A fourth notable difference emerges from the election itself. The 1995 campaign was fought in the context of an unpopular NDP government, one that was attacked and undermined by corporate Ontario, and that had frustrated much of its working class support base. The main question was which of the two right-wing parties would replace the NDP, and so much of the public discourse was comparing right-wing policies. This time, it was clear that the Liberals would be replaced by either a hard right Tory party or an NDP that had moved nominally toward the left. Placed in the broader context of working class mobilization, the net result was that issues like public childcare, expanded healthcare, and free tuition actually formed a large part of the public debate. More and more people have now been actively engaged in questions of not only defending, but actively expanding working class gains.

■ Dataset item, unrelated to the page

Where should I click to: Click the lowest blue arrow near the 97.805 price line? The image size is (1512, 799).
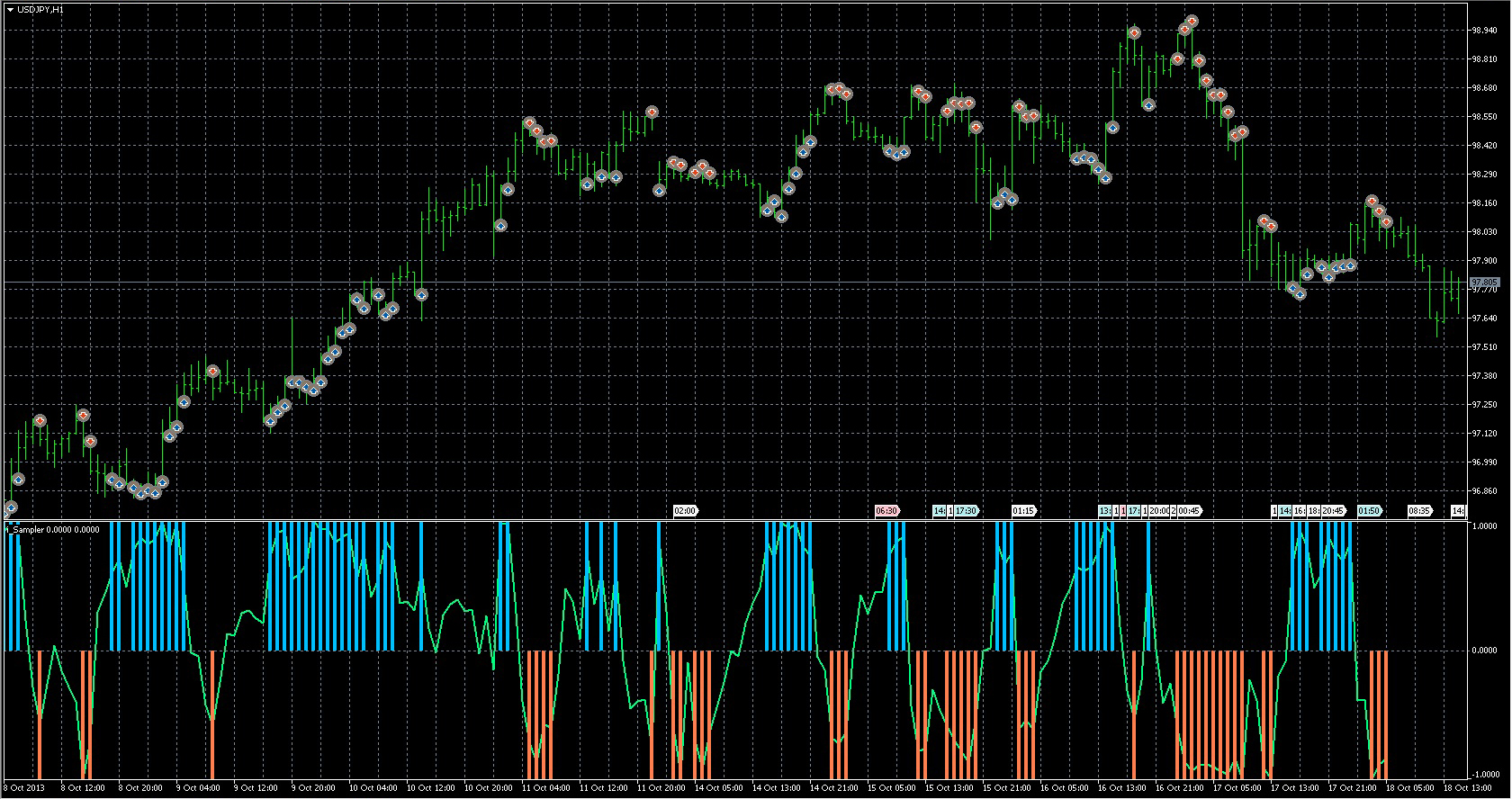[1300, 293]
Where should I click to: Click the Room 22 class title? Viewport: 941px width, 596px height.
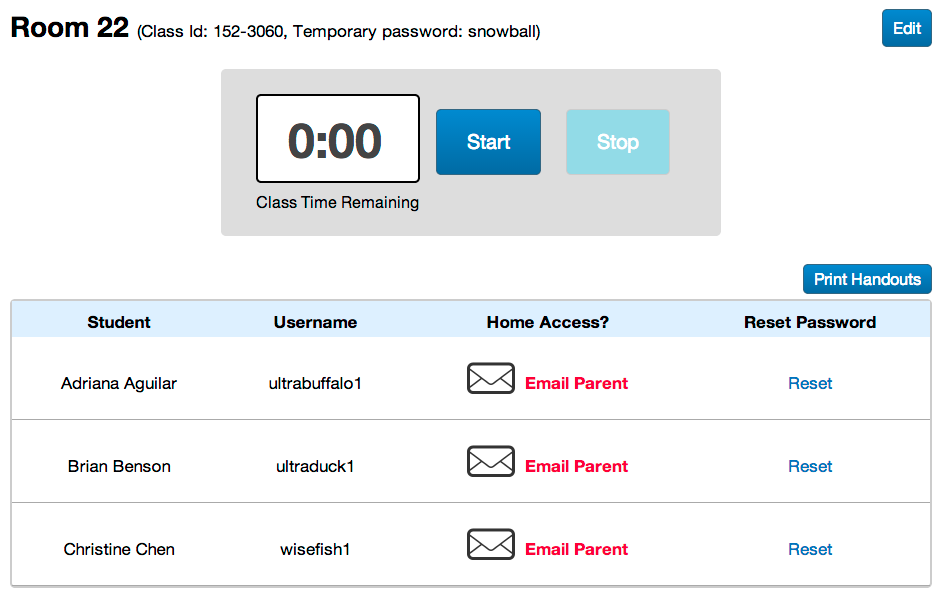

Already, people have begun to move into motion to build the resistance to Doug Ford. OCAP has initiated meetings of organizations who are committed to building a movement that can disrupt and block the Tory agenda. The trade union movement and $15 & Fairness are mobilizing for a large rally on June 16, to defend the minimum wage increase. A coalition of groups is organizing a People’s Rally on June 30, calling for defense and expansion of public services and equity.

All the ingredients for a strong fightback exist. But they are different than in 1995, so the recipe needs to change. While elections in capitalist society are limited exercises, they are important in that the outcomes shape much of the parameters for our immediate struggles. What is decisive, however, is the “extra-parliamentary” fight – the mass movements in workplaces, schools and communities, that can apply the social and economic pressure necessary to block Ford’s political agenda. In the process, this movement can re-shape the parameters for ongoing working class struggles.

Dave McKee is the leader of the Communist Party-Ontario, which ran candidates in a dozen ridings across the province.